Grijpstra was sweating, in spite of his open windows and the air vent wheezing near his right knee. His cigar stump was soggy and the short stiff gray hairs on his skull itched. But he didn't feel too bad. He ignored the three little blond heads in the car ahead of him. They had been making faces at him for the last few minutes, but he hadn't reacted so they were bound to stop soon. He blessed the fact that his own holiday was over and done with, spent camping in the south of Holland, in a hired cramped trailer. He had only spent the first night in the trailer when he was forced out by the enormous bulk of his wife and the noisy everlasting fight of his two youngest sons.
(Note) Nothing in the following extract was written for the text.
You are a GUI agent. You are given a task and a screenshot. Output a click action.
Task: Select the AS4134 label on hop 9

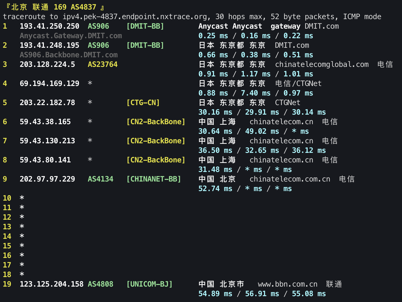point(100,179)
He had talked to the owner of the camp, and had drunk his way through a crate of beer which he had paid for in advance, and when the owner was mellow and ready to love others as he loved himself, had wangled a small, old and decrepit trailer at the end of the field, for himself only and at no extra charge. Even with that unexpected privacy the holiday had been an ordeal and the weeks had ground away slowly and painfully. But they had, eventually, joined the past and he was working again, able, up to a certain point, to set his own times and places.

He was on his way back from the east now and trying to digest what he had heard and seen while visiting the commissaris' niece and Joanne Andrews, her guest. He had arrived early in the afternoon and stayed for tea. The commissaris' niece, a neat lady in her sixties with a young face and snow-white hair, had thought of some excuse to leave Grijpstra alone with the complainant in the case of the Japanese corpse, and he had been able to state his questions and drop his hints without any disturbance, while they sipped hot tea and nibbled on biscuits, in the shadow of large trees behind the house, their eyes soothed by the reddish brown floor of the small forest, which was kept so spotlessly clean of dead branches, weeds and even pine cones that it seemed to be part of the house itself. The girl had looked very attractive in a mini-skirt and a tight blouse, and he had had some trouble keeping his eyes from straying over her body. Remembering the long legs and bouncy breasts, he suddenly smiled widely and the children in the car ahead of him thought that he had finally reacted to their waving and jumping about and began to cheer. He became aware of them and shrugged. He waved. They went on jumping and screaming and the mother turned around and slapped them, one by one. The three small heads disappeared and he sighed.

Yes, Miss Andrews was a very lascivious female. And a very stubborn female too. She had refused to believe that the two fat jolly gangsters in Amstelveen jail had not killed her fiance\ And she had been unwilling to admit that she had ever slept with other men. Kikuji Nagai had been her one and only, ever. She had slept with other men in Japan, but that was some time ago now, when she was a barmaid in the yakusa nightclub in Kobe. She wanted to forget that part of her life. He hadn't insisted. He was only interested in what she had done in Amsterdam. Surely other men had tried to make love to her; she had been in the public eye, hadn't she? Showing guests to their tables in the restaurant near the State Library? Talking and listening to them? Joking with them at the bar? What about the male staff of the restaurant, the owner, for instance, nice unobtrusive Mr. Fujitani. Grijpstra had had to look the name up in his notebook. Mr. Fujitani, the man he had met briefly during the meal which Mrs. Fujitani had given him in the special room upstairs. Hadn't Mr. Fujitani tried to make love to her?

Yes, he had, Joanne said. But she had refused. And so had the cook. She had refused him too, although she liked him. She had flirted with him but had stopped at the decisive point. She had spent her time either waiting for Kikuji or with Kikuji. She was going to marry Kikuji Nagai, wasn't she?

Yes, certainly. But what about the time when she hadn't met Mr. Nagai yet, the dark days when she had just arrived in Amsterdam and didn't know anyone except the staff of the restaurant. When she felt lonely, spending her nights alone in the boardinghouse? These are modern times, when women take the pill and live without fear. So?